▽

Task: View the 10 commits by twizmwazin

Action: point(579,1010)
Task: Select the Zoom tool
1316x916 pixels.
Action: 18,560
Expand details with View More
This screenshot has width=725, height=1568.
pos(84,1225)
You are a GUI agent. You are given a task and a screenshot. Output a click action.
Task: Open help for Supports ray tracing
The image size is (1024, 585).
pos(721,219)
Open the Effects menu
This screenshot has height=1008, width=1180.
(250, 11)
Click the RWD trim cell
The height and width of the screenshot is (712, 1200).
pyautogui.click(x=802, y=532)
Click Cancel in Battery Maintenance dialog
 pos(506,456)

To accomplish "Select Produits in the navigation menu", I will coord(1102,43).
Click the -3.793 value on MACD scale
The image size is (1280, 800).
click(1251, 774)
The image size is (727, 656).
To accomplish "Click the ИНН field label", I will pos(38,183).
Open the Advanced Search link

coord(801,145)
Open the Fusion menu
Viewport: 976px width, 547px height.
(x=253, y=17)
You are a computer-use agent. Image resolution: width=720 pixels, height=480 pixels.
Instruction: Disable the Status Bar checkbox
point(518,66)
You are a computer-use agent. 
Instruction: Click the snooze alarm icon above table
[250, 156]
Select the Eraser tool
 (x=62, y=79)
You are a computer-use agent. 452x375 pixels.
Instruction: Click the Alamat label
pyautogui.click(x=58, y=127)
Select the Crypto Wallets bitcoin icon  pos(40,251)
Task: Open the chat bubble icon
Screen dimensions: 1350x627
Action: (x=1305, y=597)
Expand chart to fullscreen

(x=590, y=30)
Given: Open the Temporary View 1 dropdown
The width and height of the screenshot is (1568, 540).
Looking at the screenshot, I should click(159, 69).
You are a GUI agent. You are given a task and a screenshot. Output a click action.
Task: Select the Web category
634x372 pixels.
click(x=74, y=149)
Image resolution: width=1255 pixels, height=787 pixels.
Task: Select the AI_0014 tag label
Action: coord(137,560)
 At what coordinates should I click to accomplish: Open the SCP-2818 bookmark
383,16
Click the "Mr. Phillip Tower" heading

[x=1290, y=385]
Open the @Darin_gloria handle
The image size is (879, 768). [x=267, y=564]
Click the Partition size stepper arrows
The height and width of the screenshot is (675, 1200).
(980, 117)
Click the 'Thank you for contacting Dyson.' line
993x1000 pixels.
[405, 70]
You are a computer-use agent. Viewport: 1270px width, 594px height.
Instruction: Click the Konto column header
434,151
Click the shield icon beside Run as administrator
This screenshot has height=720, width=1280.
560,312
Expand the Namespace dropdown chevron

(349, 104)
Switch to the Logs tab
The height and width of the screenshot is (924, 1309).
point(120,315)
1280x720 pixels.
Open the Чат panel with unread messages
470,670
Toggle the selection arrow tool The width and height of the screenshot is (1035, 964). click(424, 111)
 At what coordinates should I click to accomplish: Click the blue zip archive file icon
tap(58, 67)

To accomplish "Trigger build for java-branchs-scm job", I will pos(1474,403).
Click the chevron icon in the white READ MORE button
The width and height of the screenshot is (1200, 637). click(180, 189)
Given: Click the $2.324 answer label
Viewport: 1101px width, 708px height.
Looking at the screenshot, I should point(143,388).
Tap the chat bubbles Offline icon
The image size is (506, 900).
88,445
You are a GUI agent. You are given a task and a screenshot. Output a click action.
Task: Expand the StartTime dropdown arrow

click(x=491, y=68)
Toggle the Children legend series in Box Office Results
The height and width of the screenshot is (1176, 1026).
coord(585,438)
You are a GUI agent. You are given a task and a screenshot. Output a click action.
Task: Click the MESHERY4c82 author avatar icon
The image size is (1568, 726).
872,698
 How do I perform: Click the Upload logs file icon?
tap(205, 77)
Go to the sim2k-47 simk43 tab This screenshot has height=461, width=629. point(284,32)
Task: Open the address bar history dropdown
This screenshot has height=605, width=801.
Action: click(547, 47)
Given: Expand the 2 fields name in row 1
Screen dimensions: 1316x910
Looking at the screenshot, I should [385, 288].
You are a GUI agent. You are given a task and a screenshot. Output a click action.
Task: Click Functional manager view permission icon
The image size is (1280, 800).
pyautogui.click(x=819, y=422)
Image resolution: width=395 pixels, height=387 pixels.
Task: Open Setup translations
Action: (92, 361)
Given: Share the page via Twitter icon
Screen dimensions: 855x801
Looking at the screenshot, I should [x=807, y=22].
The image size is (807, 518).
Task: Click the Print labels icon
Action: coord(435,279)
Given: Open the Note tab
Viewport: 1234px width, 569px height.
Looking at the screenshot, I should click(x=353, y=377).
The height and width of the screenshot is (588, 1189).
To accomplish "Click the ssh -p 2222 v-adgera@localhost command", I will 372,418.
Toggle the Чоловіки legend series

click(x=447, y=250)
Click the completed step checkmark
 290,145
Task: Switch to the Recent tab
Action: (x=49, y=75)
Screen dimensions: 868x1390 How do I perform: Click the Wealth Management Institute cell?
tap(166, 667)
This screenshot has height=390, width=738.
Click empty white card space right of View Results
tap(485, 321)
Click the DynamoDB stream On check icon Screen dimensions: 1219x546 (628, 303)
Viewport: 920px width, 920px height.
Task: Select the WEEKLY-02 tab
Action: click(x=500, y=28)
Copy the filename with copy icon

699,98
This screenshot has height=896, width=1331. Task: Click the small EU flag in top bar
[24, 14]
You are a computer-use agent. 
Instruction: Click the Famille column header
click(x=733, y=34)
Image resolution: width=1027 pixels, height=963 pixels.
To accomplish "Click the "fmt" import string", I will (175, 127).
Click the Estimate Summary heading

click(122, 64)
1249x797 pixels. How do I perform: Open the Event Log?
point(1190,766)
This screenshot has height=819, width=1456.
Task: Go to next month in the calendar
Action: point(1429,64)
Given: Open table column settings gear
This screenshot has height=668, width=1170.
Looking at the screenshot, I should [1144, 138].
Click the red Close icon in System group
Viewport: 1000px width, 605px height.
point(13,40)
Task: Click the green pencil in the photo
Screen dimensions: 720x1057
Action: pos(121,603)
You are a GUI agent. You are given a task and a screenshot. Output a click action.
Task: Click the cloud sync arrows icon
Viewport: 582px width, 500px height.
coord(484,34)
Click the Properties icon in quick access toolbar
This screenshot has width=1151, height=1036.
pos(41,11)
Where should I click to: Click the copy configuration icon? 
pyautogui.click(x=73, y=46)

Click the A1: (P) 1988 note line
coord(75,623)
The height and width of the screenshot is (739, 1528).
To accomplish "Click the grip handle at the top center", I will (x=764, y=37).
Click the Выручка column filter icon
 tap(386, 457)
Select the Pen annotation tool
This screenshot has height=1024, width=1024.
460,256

△

### WORK INSTRUCTIONS
Report all lines above with "computer".

### EXERCISE RESPONSE
You are a computer-use agent. Image resolution: width=720 pixels, height=480 pixels.
You are a computer-use agent. 
You are a computer-use agent. 452x375 pixels.
You are a computer-use agent. Viewport: 1270px width, 594px height.
You are a computer-use agent. 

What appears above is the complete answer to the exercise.